Bitcoin logoLast week, Marc Andreessen, the well-known technology investor and software developer, published an opinion piece (linked below) in the New York Times entitled “Why Bitcoin Matters.” We wrote about Bitcoin in a 4cast posting almost three years ago, and since there have been a lot of stories about Bitcoin in the press recently, this 4cast is not intended to explain what Bitcoin is. Rather, Mr. Andreessen made an interesting point about the wider implications of the way Bitcoin works, which caught our attention, because it seems like it might have practical application in libraries struggling with lending digital materials not covered by copyright doctrines or possibly other library uses we haven’t imagined.

  • Why Bitcoin matters (New York Times/Marc Andreessen)  “…Bitcoin gives us, for the first time, a way for one Internet user to transfer a unique piece of digital property to another Internet user, such that the transfer is guaranteed to be safe and secure, everyone knows that the transfer has taken place, and nobody can challenge the legitimacy of the transfer. The consequences of this breakthrough are hard to overstate. What kinds of digital property might be transferred in this way? Think about digital signatures, digital contracts, digital keys (to physical locks, or to online lockers), digital ownership of physical assets such as cars and houses, digital stocks and bonds … and digital money.”

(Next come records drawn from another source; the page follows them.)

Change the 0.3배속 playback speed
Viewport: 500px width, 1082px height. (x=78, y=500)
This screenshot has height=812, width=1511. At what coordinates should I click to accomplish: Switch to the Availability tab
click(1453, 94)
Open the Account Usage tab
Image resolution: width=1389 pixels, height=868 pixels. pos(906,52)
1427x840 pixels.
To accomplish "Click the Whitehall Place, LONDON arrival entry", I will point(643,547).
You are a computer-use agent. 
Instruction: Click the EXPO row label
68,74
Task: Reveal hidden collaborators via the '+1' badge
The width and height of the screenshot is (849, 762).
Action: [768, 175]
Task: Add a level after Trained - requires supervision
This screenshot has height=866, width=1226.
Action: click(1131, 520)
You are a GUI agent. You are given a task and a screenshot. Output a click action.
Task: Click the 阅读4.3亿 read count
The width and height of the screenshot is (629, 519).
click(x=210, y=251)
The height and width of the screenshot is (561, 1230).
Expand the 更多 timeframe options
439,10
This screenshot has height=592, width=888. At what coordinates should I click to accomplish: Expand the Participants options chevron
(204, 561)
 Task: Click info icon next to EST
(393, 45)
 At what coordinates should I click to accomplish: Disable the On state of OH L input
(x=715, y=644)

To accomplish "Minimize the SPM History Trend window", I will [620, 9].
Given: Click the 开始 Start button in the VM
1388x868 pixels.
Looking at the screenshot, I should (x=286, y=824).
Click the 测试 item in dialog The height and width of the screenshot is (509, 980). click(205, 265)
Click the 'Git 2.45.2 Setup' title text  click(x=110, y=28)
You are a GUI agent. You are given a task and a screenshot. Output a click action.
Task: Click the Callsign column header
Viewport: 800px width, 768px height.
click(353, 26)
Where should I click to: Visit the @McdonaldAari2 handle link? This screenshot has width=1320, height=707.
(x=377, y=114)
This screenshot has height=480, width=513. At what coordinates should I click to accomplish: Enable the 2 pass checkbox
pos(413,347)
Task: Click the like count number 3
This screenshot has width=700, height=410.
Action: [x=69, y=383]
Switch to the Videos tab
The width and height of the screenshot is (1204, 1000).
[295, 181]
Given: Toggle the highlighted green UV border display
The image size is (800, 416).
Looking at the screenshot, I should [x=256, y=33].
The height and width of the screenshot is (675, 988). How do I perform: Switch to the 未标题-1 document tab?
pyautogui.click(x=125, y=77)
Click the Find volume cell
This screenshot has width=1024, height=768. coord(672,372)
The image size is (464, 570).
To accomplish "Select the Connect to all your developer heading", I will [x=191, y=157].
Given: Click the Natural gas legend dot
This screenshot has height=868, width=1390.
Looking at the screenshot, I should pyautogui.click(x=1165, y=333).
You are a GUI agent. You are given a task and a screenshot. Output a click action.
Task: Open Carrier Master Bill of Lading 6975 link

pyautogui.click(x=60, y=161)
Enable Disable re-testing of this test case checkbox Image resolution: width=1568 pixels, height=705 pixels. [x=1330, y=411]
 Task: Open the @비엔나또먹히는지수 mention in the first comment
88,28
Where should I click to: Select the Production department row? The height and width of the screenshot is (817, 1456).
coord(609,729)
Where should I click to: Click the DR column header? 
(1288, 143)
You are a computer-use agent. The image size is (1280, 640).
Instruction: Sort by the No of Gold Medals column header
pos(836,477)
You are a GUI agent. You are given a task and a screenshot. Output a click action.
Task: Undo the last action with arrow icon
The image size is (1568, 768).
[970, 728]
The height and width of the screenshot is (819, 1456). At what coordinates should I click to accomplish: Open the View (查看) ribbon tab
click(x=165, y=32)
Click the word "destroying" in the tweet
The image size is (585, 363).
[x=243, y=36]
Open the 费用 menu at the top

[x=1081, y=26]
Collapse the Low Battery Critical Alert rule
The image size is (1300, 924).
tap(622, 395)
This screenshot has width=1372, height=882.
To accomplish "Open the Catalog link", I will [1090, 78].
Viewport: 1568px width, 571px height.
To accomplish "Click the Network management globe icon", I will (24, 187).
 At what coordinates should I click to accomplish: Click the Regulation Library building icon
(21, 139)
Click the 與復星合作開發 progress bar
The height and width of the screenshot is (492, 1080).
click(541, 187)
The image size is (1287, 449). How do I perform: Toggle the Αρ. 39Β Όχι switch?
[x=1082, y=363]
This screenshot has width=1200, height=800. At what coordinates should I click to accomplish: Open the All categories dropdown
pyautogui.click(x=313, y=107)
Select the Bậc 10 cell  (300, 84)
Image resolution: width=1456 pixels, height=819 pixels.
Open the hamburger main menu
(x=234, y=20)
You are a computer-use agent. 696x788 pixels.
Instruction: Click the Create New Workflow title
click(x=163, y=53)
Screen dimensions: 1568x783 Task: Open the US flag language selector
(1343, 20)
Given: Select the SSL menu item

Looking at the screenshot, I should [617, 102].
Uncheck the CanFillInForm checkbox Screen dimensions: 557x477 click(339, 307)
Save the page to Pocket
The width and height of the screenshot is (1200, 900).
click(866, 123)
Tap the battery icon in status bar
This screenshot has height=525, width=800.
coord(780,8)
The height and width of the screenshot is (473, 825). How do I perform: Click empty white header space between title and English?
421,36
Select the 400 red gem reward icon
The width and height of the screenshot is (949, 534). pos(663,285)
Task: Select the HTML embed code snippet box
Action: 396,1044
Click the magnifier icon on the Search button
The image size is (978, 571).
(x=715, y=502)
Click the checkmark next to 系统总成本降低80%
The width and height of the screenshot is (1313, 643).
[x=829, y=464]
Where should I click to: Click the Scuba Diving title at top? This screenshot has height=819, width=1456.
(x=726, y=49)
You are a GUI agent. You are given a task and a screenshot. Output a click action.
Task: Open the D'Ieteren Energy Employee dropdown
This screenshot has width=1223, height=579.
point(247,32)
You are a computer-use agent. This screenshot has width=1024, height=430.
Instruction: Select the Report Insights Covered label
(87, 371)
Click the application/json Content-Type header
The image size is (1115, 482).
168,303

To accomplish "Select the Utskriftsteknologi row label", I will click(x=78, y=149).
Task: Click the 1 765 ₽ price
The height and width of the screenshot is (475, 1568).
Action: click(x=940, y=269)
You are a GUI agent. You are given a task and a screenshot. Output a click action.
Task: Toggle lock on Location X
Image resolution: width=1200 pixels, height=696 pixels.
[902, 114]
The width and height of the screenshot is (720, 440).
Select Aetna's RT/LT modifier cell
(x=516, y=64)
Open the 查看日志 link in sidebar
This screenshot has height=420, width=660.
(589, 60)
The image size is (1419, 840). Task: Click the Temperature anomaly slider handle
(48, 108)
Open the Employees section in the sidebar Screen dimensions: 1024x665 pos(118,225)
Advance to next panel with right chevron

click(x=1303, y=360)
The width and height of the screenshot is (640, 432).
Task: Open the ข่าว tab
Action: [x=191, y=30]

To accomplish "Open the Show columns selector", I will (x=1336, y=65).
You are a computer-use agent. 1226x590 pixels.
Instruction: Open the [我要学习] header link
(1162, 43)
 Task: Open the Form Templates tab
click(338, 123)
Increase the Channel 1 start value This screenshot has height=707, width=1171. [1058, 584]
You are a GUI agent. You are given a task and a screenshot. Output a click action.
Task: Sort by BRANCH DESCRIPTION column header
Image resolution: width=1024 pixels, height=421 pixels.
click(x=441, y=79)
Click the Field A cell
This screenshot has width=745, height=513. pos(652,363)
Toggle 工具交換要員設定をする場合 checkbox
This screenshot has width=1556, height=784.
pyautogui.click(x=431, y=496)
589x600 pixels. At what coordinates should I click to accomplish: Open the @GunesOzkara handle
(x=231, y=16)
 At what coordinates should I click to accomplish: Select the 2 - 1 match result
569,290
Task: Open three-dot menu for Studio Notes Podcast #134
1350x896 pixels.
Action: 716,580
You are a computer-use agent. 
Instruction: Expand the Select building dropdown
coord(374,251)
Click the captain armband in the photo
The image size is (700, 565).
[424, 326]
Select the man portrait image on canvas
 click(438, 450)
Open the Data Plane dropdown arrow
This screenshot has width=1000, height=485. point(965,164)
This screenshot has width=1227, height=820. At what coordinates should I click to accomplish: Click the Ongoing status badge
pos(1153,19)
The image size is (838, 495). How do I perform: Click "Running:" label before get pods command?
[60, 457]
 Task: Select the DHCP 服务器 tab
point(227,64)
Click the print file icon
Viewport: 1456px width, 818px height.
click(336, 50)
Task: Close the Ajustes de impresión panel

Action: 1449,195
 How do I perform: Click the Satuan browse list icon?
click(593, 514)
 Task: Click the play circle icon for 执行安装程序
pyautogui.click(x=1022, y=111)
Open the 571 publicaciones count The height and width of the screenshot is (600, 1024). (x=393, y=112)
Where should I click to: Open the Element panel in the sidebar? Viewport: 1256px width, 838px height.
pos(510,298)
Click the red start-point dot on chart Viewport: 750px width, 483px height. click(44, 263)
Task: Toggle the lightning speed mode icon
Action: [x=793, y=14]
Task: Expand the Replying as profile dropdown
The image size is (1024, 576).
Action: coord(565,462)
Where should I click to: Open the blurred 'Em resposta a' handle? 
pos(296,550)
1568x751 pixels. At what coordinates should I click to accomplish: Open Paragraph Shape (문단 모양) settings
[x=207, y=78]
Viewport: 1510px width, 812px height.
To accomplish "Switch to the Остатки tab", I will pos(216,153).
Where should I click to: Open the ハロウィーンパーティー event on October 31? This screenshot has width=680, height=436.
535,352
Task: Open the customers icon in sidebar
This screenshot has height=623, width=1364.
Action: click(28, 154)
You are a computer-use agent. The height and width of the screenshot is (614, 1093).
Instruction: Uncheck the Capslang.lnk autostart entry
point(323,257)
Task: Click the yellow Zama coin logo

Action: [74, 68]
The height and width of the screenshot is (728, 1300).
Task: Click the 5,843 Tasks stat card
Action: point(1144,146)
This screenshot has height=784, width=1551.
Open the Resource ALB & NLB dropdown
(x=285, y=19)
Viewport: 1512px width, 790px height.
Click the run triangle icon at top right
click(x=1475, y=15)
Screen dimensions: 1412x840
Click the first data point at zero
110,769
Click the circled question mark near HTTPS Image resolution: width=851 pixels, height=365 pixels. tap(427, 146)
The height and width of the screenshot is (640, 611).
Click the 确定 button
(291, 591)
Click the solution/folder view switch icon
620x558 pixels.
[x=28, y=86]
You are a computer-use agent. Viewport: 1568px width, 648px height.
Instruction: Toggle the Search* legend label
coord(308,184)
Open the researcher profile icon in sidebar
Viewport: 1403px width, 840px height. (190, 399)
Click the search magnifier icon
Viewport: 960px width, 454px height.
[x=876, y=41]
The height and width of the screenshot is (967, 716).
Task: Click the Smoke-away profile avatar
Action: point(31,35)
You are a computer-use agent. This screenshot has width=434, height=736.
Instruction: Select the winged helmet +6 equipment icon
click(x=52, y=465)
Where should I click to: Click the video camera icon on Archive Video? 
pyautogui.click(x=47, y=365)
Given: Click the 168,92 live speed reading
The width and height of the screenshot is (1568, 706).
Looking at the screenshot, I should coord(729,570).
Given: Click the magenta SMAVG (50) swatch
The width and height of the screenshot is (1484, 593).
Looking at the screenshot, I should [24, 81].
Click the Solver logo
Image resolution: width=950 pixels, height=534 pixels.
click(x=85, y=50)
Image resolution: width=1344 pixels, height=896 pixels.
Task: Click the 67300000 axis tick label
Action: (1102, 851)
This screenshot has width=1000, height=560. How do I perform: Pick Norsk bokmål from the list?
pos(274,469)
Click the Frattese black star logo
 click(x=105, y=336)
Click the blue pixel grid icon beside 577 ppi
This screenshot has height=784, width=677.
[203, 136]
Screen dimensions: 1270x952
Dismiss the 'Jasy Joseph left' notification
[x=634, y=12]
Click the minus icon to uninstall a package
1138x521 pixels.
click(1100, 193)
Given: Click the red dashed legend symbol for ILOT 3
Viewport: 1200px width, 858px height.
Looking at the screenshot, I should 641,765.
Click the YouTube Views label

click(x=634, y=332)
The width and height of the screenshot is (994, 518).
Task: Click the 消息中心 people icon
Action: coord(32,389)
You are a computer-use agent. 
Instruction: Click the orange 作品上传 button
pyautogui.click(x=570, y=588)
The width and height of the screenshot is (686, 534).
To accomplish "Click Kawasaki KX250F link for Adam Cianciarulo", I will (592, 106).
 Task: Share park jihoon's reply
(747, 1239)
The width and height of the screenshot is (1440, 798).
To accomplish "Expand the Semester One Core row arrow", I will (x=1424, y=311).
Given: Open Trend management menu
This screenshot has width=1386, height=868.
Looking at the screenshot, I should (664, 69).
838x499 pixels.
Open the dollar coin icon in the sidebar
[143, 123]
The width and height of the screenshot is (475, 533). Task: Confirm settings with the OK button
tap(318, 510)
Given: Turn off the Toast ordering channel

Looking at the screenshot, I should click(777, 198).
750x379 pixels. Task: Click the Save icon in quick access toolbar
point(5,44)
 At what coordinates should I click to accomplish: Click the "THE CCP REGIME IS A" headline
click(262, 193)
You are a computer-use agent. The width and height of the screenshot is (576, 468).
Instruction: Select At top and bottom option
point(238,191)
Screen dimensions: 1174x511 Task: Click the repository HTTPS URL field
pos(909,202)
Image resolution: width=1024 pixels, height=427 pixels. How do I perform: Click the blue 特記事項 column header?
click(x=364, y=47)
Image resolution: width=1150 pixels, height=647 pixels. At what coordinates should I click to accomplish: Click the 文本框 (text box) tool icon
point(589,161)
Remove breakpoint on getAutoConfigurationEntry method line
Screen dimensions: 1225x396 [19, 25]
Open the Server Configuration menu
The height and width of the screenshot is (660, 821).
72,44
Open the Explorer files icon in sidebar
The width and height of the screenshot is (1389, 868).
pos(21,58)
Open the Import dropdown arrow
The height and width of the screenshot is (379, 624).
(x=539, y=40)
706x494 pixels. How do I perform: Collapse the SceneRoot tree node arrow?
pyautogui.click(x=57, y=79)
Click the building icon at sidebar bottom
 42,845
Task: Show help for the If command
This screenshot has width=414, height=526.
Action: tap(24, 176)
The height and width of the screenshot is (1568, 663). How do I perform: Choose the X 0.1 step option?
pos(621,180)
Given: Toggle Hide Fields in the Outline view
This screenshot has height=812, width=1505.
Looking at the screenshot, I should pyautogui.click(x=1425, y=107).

  • On the matter of why Bitcoin matters (The Magazine on Medium/Glenn Fleishman)  “I also agree completely with Andreessen that Bitcoin can be used for an enormous number of non-currency related purposes in which permanent, irreversible proofs of transactions are required. Bitcoin’s procedure of building a chain, in which each link is cryptographically related to the link before it, means that after an hour or so, it should be impossible even with a world superpower’s efforts to reverse out a transaction. Further, these transactions can be proven to have been created by a party who possesses a private key; no other party can create such a proof.”
  • Bitcoin is not just digital currency. It’s Napster for finance. (Fortune/David Z. Morris)  “The most speculative and long-range potential functions of peer-to-peer finance and smart contracts are forms of what’s known as ‘Smart Property.’ This idea was explored in a 1997 paper by computer scientist and former George Washington University law professor Nick Szabo (who has come under occasional suspicion of being pseudonymous bitcoin creator Satoshi Nakamoto). In the paper, Szabo defines smart contracts as agreements enforced not by law, but by hardware or software that would ‘fully embed in property the contractual terms which deal with it.’ Szabo offers the humble vending machine as an existing case.”
  • Bitcoin: More than money (reason.com/Jerry Brito)  “Bitcoin’s potential is not limited to transactions. One non-transactional use of the technology is as a decentralized notary service, allowing anyone to verify that a particular document existed at a certain point in time. Say you’ve written a movie screenplay, and before you shop it around Hollywood you want to record that you had it first. To accomplish this, you can add the document’s cryptographic signature to the blockchain, the Bitcoin public ledger. If someone ever were to claim the screenplay as his own, you could point to the blockchain to prove you had it first. The website ProofOfExistence.com is a first attempt at creating this kind of service.”

Blockchain fact:
The last article quoted above mentions a “blockchain,” which works as a global, public ledger for recording and validating all transactions in the Bitcoin network. It’s a complex protocol, but if you’re curious, Michael Nielsen has posted a detailed but readable explanation, or if you’d rather see the process diagrammed on a blackboard, the Khan Academy has posted a 12-minute video.